REVIEW OF: Schwab, Gabriele. Imaginary Ethnographies: Literature, Culture, & Subjectivity. Columbia University Press, 2012. 240 pages. ISBN: 9780231159487.
Gabriele Schwab’s Imaginary Ethnographies: Literature, Culture, & Subjectivity belongs to a broadening category of critical reflections on literature that seek to foreground the ability of literary works to create worlds and cultures. Despite its thick maze of intertextual and interdisciplinary discussions, this book manages to maintain a reasonably simple diction. In fact, this simplicity may be in formal consonance with a recurrent emphasis in the book on what has often been called “surface reading” in the contemporary practice of literary criticism (Best and Marcus). In the second chapter titled “Traveling Literature, Traveling Theory: Imaginary Encounters Between East and West,” Schwab includes an autobiographical account of her own experience of reading American novels (especially Pearl S. Buck’s Peony) as a child in Germany. She clarifies that this account was aimed at emphasizing the importance of a so-called naive reading, which is, in her words, “among the most prominent cultural and psychological functions of literature” (53). It is also precisely this “speculative” (1) nature of the labour associated with literary production that undergirds the categorization of literature as a form of “ethnographic writing.”

## Data provided
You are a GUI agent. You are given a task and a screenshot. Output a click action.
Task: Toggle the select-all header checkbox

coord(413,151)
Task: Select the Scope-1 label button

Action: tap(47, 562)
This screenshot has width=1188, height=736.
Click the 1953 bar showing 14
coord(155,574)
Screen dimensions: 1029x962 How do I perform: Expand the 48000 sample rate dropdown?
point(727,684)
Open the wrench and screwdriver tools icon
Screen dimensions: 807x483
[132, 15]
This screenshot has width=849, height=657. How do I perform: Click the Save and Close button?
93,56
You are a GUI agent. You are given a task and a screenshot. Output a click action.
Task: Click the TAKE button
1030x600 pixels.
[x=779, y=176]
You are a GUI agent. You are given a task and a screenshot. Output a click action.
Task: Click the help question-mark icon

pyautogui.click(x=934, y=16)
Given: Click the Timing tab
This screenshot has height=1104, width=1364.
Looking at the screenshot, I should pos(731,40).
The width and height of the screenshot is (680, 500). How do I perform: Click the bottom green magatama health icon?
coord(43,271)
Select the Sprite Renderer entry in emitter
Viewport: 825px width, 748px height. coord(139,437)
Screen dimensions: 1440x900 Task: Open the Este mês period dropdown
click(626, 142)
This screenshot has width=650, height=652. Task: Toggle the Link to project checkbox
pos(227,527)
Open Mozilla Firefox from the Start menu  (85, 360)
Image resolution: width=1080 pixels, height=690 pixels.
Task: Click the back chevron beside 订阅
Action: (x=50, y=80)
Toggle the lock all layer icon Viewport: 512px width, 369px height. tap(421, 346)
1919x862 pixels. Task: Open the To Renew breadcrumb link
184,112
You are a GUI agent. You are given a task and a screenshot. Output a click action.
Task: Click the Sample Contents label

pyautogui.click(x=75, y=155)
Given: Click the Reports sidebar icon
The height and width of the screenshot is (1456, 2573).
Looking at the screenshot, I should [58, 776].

## Task 1
List every person named in the book review.
## Task 2
Return the passage of the book review starting with "REVIEW OF: Schwab, Gabriele." and going on through "pages. ISBN: 9780231159487.".
## Task 3
In the book review, in which country did Schwab read American novels as a child?
None of the data above is needed.

## Response 1
Gabriele Schwab
Best
Marcus
Pearl S. Buck

## Response 2
REVIEW OF: Schwab, Gabriele. Imaginary Ethnographies: Literature, Culture, & Subjectivity. Columbia University Press, 2012. 240 pages. ISBN: 9780231159487.

## Response 3
Germany.